New book by Norman Finkelstein explores Israel’s assault on Gaza
Method and Madness: The hidden story of Israel’s assaults on Gaza
“Mr. Finkelstein[‘s] … research is certainly thorough. His characterizations, too, can be brilliant, and he spares nobody …”
Perceptions about the Israeli-Palestine conflict are changing. The UK recently voted to recognize Palestine as a state, and other European countries are clambering to follow suit. The New Yorker ran a cover story on the changing sentiment in the American-Jewish community towards Israel’s right-wing stance. “American audiences,” a New York Magazine article begins, “are seeing the story of the conflict, perhaps more than ever before, through Palestinian eyes.”
While the mainstream is only now becoming critical of Israel’s actions, Norman G. Finkelstein has long been an outspoken opponent of all violence in the Middle East. His latest work, Method and Madness: The Hidden Story of Israel’s Assaults on Gaza, upholds his reputation as one of the area’s most insightful commentators.
Looking at Israel’s major military operations of the last six years, Finkelstein reveals that Israel’s “defensive” measures have been motivated by political calculation: a desire to keep Palestine politically fractured and a need for Palestinian pleas to be seen and dismissed as terrorist demands. Perhaps even more vital than his scholarship of the recent past is Finkelstein’s prescription for peace. He concludes his book with an argument that only global nonviolent protests lead by Palestinians can put an end to the madness. Providing context and possible solutions, Finkelstein’s latest book is vital, pithy, and required reading for any interested in the Middle East.

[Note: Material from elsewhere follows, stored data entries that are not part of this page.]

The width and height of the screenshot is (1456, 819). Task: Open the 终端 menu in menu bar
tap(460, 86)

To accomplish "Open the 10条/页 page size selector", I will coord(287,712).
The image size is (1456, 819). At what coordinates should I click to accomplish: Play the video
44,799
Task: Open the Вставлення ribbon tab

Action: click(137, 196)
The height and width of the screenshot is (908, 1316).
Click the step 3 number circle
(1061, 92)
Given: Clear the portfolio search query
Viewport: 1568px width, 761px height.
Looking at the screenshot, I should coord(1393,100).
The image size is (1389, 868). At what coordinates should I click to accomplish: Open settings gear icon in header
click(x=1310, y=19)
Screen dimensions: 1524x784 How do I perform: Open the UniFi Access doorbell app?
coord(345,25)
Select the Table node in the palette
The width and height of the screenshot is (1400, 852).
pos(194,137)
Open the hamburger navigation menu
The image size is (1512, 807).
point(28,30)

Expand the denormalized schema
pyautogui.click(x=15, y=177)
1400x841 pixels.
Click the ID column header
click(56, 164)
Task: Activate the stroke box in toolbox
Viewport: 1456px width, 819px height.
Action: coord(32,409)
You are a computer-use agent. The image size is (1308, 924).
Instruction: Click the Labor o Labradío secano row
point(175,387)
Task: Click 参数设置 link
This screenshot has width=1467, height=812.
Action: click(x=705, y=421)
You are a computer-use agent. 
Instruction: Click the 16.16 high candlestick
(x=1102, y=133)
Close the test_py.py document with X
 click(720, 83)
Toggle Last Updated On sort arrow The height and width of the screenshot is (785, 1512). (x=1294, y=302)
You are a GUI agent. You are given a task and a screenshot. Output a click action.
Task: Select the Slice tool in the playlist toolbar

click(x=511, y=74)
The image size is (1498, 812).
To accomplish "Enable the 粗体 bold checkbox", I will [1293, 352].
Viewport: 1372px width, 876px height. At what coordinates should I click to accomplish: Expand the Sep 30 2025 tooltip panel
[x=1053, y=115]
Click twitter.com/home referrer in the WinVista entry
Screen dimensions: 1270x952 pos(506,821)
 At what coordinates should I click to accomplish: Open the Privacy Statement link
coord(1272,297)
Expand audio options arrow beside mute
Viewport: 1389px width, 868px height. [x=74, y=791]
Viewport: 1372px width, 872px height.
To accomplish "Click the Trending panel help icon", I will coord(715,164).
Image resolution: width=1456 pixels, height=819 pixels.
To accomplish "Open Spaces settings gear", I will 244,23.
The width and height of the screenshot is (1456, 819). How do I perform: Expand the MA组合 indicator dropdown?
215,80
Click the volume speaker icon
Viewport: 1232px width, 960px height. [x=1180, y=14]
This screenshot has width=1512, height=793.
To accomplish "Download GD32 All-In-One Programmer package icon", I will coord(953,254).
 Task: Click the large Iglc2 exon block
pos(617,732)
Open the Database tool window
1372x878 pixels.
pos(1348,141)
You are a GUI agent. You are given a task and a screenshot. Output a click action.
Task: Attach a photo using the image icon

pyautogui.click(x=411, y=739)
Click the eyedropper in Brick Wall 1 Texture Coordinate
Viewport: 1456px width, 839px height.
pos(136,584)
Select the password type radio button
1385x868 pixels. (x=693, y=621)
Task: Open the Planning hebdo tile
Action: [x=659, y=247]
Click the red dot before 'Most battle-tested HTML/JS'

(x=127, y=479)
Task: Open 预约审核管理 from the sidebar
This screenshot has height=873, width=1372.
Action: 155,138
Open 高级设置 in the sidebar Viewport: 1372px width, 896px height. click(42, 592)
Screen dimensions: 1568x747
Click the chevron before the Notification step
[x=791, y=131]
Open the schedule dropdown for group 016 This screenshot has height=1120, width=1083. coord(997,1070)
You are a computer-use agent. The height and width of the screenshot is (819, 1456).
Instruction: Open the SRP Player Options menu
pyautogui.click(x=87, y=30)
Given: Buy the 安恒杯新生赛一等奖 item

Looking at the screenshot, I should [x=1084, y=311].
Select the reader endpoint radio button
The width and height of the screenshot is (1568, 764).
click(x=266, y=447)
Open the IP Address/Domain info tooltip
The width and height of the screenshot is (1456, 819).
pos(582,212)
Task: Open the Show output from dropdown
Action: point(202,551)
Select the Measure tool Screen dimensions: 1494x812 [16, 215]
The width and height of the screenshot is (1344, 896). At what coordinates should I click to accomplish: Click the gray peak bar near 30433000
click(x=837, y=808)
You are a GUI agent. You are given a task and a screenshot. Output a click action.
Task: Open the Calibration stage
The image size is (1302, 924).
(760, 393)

Norman G. Finkelstein received his doctorate in 1988 from the Department of Politics at Princeton University. For many years he taught political theory and the Israel-Palestine conflict. Finkelstein is the author of a number of books, among them Beyond Chutzpah: On the Misuse of Anti-Semitism and the Abuse of History (University of California Press, 2005) and The Holocaust Industry: Reflections on the Exploitation of Jewish Suffering (Verso, 2000).